Despite strong performance from its Chengdu operations, semiconductor packaging and test services provider Unisem faces near-term headwinds as its Malaysian operations undergo consolidation and relocation, said CGS International in a research note.
The research house noted that Unisem Chengdu contributed roughly two-thirds of group revenue and the entirety of its net profit in the first half of FY2025 (1H25), reflecting sustained demand and higher utilisation rates exceeding 85%.
In contrast, Unisem Malaysia has remained below breakeven, weighed down by cost duplication across facilities and weak utilisation levels of around 55–60% since FY2023.
“We believe Unisem’s outlook remains cloudy through to mid-FY2026 due to the ongoing consolidation of its Malaysian operations,” CGS said.
“While the group is unlikely to benefit from near-term AI-driven demand due to its lower-end product mix, earnings recovery could materialise in late FY2026 as key customers ramp up their ‘China+1’ diversification efforts.”
Relocation from Simpang Pulai to Gopeng
The firm added that UM’s profitability will continue to be pressured over the next six to nine months as it relocates operations from its older Simpang Pulai (SP) facility to the newer Gopeng plant.
Although Gopeng’s floor space is about 50% larger, its utilisation remains low, accounting for only 10–15% of UM’s sales in 1H25. CGS expects 4Q25 to remain challenging as Unisem transfers SP’s existing customers to Gopeng over the next two to three quarters.
While cost savings are expected once the consolidation is complete, UM is projected to achieve breakeven only by the second half of FY2026, at the earliest.
CGS also highlighted management’s guidance that Unisem’s largest Chengdu customer plans a substantial ramp-up in volume loading at the Gopeng facility in FY2026 — a development that could support recovery momentum.
Earnings and Valuation Outlook
Reflecting the impact of the relocation, CGS trimmed its FY2025 earnings per share (EPS) forecast by 32%, but raised its FY2026F and FY2027F EPS estimates by 17% and 21%, respectively, anticipating a rebound in EBIT margins to pre-FY2020 levels.
The research firm also shifted its valuation methodology from a Gordon Growth Model (GGM) to a price-to-earnings (P/E) framework, citing “prevailing liquidity-driven market dynamics” and the need for consistency with cyclical sector valuation norms.
Based on this, CGS raised its target price (TP) to RM1.90 (from RM1.00 previously), pegged to 25.6x FY2026F P/E, the five-year blended forward mean.
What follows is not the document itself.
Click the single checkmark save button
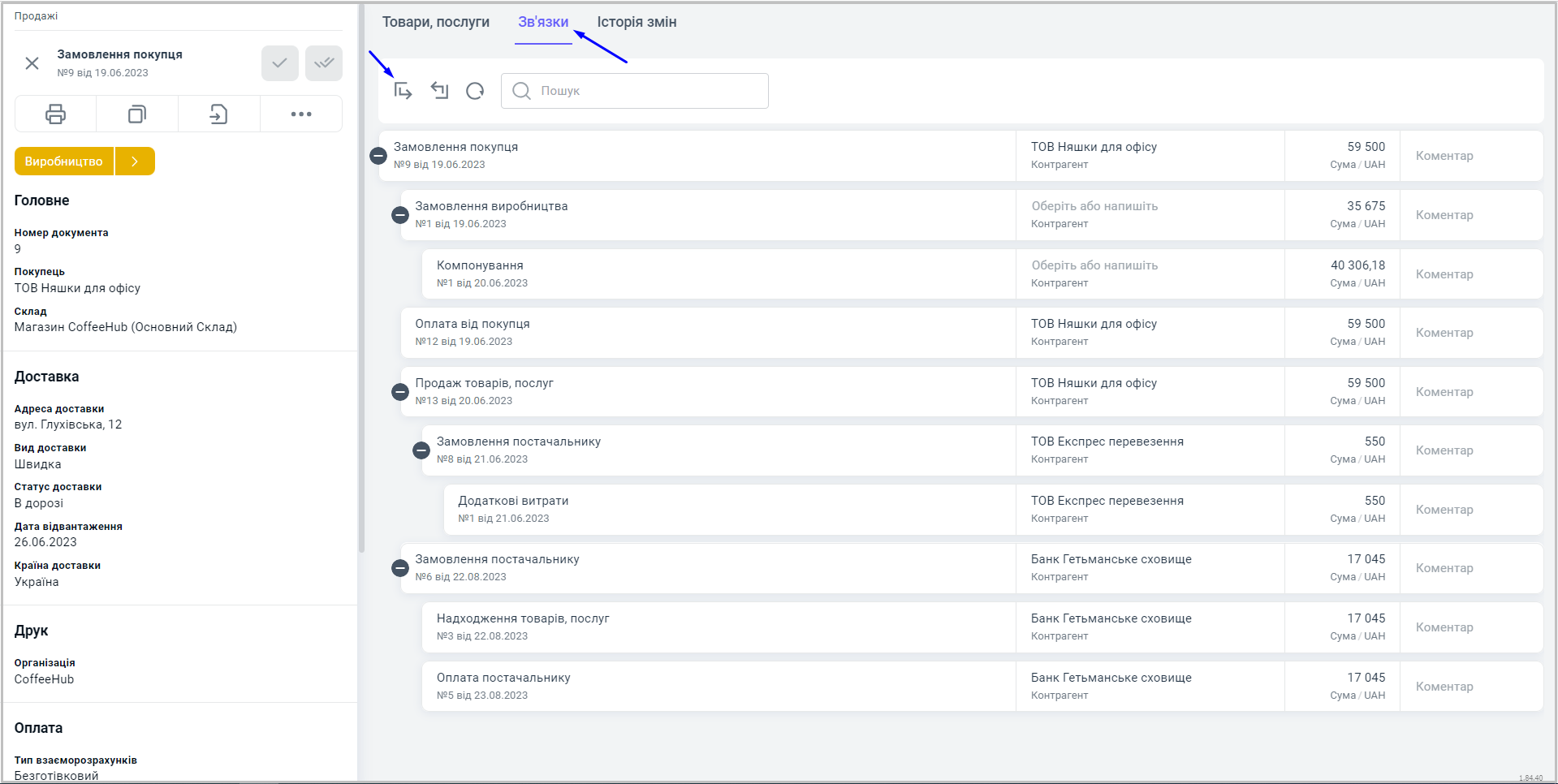Screen dimensions: 1558x784 [x=279, y=63]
Despite the higher TP, the firm maintains its “Reduce” rating on valuation grounds.
Unisem shares have surged 51% since July 2025, now trading at 46.3x FY2026F P/E — about three standard deviations above its five-year mean.
The house believes the TP peg to mean is justified despite near-term challenges, as we expect core profit recovery in FY2027F to approach the FY2020–2024 baseline average of RM173.7 million.
Risks and Catalysts
Potential upside risks include a stronger-than-expected recovery in consumer electronics demand, new customer wins, and a weaker ringgit against the US dollar.
Downside risks, however, stem from prolonged consumer softness and the company’s inability to scale new growth drivers in the near term.